雖然司雪脾氣古怪、乖戾記仇,還逼著他招惹了孔雀這個強敵,但賞罰分明,福利給的也夠,在領導里面已經算是中上水平了。
畢竟一毛不拔還讓手下冒著風險做事的領導也大有人在。
“第二點,餐廳這個平臺雖然小,但站位夠高。”
血腥餐廳本質上還是個餐廳,本身并不能給劉正帶來什么權力,大都會的居民會畏懼、會厭惡,但卻不會因此就幫他做什么事情。
但因為血腥餐廳擁有“殺人免許”和“不可侵犯”兩項特權,劉正就可以充分調動自己的力量,行他人不敢行之事。
“第三點。”
司雪淡淡地說道。
“第三點暫時還沒想到,等屬下想到了再向您匯報。”
“第三點,你還欠了餐廳很多員工的人情,還完之前你是不會走的。”
司雪已經替他想到了。
“老板慧眼如炬。”
劉正作欽佩狀。
他和牛馬、白羽雞等員工的交往并沒有刻意遮掩,也遮掩不住,司雪知道也很正常。
不自夸地說,劉正現在也算是被重點關注的員工了。
或許在很多員工的眼中,他已經是司雪的親信了也說不定。
“如果我不批準牛馬的辭職呢?畢竟這種事情本身就沒有先例,就像渥太華一樣,就算立下了汗馬功勞,也只能留在餐廳里養老。”

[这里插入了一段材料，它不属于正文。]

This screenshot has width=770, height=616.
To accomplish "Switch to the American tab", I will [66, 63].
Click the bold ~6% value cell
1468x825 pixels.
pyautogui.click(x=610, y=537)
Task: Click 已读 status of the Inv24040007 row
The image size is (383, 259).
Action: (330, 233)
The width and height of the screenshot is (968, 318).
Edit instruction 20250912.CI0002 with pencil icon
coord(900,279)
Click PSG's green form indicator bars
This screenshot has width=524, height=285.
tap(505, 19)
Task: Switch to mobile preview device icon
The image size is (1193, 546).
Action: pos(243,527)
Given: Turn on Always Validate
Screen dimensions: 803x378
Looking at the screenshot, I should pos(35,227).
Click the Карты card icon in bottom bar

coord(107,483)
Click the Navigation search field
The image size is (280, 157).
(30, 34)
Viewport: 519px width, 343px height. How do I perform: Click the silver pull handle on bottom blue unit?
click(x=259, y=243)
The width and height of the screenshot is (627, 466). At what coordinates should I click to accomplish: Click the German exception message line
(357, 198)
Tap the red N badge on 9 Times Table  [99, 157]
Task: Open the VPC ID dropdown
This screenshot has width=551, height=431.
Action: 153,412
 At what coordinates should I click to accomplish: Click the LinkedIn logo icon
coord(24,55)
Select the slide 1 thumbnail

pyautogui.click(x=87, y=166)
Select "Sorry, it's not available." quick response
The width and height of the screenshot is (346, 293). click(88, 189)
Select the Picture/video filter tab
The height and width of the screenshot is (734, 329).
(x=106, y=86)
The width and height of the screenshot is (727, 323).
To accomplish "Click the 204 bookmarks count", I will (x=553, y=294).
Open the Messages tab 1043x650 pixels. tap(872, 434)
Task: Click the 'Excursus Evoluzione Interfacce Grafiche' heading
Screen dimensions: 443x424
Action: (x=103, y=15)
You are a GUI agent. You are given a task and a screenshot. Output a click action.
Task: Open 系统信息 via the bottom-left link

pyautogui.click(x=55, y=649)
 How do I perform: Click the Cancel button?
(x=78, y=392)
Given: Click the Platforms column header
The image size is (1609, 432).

“老板您是知道我的,對付我這種人用恩情比用逼迫性價比高得多。而且沒有先例又如何呢,您是老板,你的意志就應該成為這里的先例。不,應該是慣例。”
劉正微微仰起了頭。
“流水的老板,鐵打的餐廳,或許你在這里待的時間會比我更長也說不定。”
司雪露出嘲諷的笑容。
“我不管這些。我只知道,我第一個見到的是老板您,第一個處罰我的是老板您,第一個獎勵我的還是老板您。”
“只要您一天是老板,您的命令就是第一位的。”
“就算您不是老板了,讓我幫忙我也義不容辭。”
他又抬了一點頭,視線幾乎快和司雪平齊了。
“我要是能離開餐廳,還用得著你幫忙?”
司雪呵呵一笑。
她要是行動自由就自己上手拔孔雀的毛了,還用得著劉正拐彎抹角地打臉。
“大人物有大人物的煩惱,小人物有小人物的方便,您總有用得著我的地方。而且您身嬌體貴,總是親自動手也不利于養生嘛。”
劉正一本正經地說道。
“去廚房串門串多了,果然吃得油嘴滑舌,要不我干脆把你調去廚房得了。”
司雪似笑非笑道。
“我錯了,我剛剛滿嘴亂放屁,您千萬別往耳朵里進。”
他果然認慫。
“哦?那那些表忠心的話也是放屁咯?”
“那些話是真的,比真珠還真。老板您大人有大量,就別調侃屬下了,咱們還是吃夜宵吧。”
劉正擦著額頭上的冷汗苦笑道。
“哦。所以這塊視肉你要不要?”
司雪轉回了一開始的話題。
“要,請老板您開個價。”
迷你人身為市立第一大學的教授,和他搞好關系好處多多,劉正自然不會錯過這樣的機會。
“把你的衣服脫了。”
“啊?老板,我練童子功的。”
劉正可憐巴巴地說道。
雖然被司雪潛規則也不是不能接受,但他舍不得“性盛致災”這個強力技能。
“游到對岸,再游回來,這塊視肉就是你的了。”
司雪并沒有理會他的話。
“那湖里那些靈物不會咬我吧?”
劉正謹慎地問道。
“那不是正好?誰咬你,你就拿魚竿釣它,釣到的都是你的。”
“好嘞!”
一聽這話,他立刻把衣服扒光了,一頭扎進了湖里。
雖然少了傳奇馬甲和超精品級秋褲的加成,但多了“神力精華”的屬性加成,問題不算很大。
而且,他現在還有了一個完美契合當前情景的技能。
“嘶”
“哈!”
劉正一邊拿觸手劃槳,一邊輕緩地吸氣再快速地呼氣。
“海洋之心(已強化)已生效。”
“鯤吸鵬呼已生效。”
系統提示聲接連響起,而他在水中的移動速度加成也來到了150。
在這驚人的速度加成下,劉正仿佛化身一艘快艇,在靈寶湖中掀起了一道道白浪。
就他這個氣勢,孫楊見了想流淚,菲爾普斯見了也要直呼不可戰勝。
至于查興奮劑什么的就更不不需要了,要是哪個公司能研發出這種興奮劑,那該出面調查的就不是體育部門而是國防部門了。
很快,劉正就裸游了一個來回。
令他慶幸又遺憾的是,并沒有魚來咬他這條餌。
或許是他弄出來的聲勢太大,靈寶湖里那些“魚”都覺得有詐吧。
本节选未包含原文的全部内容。